━━━ EXTRACTED ENTRIES

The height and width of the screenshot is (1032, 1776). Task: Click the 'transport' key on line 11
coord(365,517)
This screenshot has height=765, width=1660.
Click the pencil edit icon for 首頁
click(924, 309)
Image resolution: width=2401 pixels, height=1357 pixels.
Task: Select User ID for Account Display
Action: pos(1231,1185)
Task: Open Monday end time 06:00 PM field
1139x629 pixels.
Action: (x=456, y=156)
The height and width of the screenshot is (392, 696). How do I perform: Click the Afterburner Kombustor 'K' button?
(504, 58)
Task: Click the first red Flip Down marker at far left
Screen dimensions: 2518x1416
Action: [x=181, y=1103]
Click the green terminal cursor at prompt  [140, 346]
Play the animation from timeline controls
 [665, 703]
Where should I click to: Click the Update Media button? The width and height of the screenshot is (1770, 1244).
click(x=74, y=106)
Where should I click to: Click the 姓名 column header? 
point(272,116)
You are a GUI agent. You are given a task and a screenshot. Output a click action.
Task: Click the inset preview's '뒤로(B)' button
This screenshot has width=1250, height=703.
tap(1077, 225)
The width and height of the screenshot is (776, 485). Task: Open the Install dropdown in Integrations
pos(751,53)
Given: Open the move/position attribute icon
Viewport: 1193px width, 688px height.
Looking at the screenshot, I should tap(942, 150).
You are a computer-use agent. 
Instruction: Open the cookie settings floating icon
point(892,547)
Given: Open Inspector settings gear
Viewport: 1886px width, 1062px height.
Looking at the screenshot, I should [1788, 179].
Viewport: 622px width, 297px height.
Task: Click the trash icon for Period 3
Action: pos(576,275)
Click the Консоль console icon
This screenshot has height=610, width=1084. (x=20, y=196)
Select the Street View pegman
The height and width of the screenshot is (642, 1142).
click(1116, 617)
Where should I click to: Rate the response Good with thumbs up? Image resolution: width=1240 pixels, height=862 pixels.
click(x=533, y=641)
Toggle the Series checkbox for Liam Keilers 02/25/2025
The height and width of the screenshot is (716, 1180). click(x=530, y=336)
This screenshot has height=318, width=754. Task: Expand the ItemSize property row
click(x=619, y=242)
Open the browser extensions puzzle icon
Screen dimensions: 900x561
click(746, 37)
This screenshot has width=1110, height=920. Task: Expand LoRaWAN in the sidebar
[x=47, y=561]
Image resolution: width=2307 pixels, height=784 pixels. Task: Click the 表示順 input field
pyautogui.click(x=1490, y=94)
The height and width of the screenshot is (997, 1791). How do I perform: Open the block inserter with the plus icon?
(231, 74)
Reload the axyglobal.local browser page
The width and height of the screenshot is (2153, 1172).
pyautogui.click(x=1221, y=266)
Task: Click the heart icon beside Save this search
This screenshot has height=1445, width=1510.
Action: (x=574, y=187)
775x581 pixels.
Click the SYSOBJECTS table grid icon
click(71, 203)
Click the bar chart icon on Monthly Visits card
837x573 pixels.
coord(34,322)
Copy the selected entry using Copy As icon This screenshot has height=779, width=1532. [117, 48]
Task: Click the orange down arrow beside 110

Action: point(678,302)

━━━━━━

### TASK INSTRUCTIONS
Could you please find every line of the listing above holding the string "agent" and copy it?

### THE ANSWER
You are a GUI agent. You are given a task and a screenshot. Output a click action.
You are a computer-use agent. 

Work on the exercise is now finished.